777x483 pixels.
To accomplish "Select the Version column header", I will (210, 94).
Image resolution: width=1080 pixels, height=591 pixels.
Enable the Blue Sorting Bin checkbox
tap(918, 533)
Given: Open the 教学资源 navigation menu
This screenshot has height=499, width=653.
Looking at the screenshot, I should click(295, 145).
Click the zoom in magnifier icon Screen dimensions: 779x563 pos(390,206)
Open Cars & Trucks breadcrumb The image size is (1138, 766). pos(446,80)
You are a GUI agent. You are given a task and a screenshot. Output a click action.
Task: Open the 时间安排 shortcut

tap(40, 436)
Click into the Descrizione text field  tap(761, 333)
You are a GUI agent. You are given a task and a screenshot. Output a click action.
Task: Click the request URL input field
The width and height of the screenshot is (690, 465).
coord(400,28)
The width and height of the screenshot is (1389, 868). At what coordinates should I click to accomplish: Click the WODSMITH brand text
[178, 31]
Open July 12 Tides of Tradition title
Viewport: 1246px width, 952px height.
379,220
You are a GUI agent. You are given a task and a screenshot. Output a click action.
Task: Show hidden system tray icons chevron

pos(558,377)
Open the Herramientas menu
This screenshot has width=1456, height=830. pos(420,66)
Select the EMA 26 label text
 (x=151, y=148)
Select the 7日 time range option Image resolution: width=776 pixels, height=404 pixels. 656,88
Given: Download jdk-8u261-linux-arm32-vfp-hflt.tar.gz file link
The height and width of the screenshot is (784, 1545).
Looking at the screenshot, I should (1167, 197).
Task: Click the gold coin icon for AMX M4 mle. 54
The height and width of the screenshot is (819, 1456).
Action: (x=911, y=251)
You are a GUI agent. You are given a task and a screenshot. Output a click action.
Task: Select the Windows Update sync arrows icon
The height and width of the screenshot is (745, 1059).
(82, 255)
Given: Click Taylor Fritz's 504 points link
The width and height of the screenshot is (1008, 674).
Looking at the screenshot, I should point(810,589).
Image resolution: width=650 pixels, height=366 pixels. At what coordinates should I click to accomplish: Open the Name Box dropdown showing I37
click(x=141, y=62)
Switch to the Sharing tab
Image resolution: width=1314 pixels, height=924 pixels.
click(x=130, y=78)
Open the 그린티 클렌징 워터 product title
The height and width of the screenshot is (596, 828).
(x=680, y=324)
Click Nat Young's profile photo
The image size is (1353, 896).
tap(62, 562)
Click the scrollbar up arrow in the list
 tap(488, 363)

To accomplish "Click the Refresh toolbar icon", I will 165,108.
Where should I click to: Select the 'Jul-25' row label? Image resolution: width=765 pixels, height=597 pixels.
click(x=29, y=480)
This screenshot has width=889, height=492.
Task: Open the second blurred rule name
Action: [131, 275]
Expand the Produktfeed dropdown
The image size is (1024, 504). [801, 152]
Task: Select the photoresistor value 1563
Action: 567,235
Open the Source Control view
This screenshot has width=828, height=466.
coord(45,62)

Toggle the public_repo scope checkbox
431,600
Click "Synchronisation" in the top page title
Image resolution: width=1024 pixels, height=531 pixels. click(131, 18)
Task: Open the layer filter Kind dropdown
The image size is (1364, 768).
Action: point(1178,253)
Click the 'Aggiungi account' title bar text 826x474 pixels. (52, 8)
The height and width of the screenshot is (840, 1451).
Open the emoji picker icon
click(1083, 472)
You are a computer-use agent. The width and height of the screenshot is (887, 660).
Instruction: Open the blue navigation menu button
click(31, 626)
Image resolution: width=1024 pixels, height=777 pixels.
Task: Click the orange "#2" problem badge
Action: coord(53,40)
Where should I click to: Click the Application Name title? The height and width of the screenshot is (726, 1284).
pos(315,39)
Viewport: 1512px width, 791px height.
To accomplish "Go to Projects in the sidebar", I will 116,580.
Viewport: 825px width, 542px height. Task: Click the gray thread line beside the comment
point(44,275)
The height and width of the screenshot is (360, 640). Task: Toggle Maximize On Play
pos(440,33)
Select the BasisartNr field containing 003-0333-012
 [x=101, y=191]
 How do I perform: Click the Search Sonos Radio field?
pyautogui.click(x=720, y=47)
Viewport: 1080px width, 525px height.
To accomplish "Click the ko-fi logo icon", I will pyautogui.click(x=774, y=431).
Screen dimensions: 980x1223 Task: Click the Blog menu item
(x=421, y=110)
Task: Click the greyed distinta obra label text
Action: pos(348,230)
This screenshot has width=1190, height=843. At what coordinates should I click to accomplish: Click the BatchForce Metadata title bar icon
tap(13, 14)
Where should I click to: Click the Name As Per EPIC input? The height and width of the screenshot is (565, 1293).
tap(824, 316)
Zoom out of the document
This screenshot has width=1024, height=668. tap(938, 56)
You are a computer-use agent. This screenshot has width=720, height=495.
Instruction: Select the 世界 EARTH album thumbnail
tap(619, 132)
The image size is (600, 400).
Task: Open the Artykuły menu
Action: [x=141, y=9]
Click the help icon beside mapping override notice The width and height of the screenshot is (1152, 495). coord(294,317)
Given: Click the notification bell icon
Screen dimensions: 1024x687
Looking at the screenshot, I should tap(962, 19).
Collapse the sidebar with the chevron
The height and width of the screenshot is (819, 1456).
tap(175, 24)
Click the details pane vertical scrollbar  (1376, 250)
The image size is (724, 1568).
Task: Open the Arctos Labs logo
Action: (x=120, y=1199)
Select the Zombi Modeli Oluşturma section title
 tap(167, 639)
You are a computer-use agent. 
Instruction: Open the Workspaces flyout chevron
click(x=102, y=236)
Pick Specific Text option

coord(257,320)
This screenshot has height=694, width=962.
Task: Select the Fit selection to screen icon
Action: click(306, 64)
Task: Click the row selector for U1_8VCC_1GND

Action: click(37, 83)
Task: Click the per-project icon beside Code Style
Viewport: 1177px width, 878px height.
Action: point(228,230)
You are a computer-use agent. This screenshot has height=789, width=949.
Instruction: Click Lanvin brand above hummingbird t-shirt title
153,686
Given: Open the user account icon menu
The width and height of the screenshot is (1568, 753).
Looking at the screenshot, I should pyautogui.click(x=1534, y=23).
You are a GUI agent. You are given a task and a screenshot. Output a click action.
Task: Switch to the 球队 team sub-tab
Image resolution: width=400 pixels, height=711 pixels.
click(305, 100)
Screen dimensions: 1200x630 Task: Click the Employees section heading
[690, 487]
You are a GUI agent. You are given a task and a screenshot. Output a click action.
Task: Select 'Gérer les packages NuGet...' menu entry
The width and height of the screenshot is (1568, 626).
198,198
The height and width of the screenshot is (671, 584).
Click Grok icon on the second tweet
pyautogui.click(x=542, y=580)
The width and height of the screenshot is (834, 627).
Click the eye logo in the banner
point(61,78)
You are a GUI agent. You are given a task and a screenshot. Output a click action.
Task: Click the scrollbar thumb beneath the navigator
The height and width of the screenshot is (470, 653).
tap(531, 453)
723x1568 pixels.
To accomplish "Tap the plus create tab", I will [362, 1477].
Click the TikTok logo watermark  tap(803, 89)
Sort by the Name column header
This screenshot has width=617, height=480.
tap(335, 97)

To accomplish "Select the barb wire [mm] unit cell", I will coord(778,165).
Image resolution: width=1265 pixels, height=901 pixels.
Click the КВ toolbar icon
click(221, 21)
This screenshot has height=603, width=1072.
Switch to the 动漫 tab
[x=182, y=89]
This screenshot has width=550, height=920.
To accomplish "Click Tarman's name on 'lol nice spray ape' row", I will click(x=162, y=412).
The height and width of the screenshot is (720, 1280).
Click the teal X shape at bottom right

════════════════

Rewrite the entries from the line with "This screenshot has width=550, height=920." up to and including the last line of the entries, requests and all, adding 56 to each coordinate in the answers.

This screenshot has width=550, height=920.
To accomplish "Click Tarman's name on 'lol nice spray ape' row", I will click(x=218, y=468).
The height and width of the screenshot is (720, 1280).
Click the teal X shape at bottom right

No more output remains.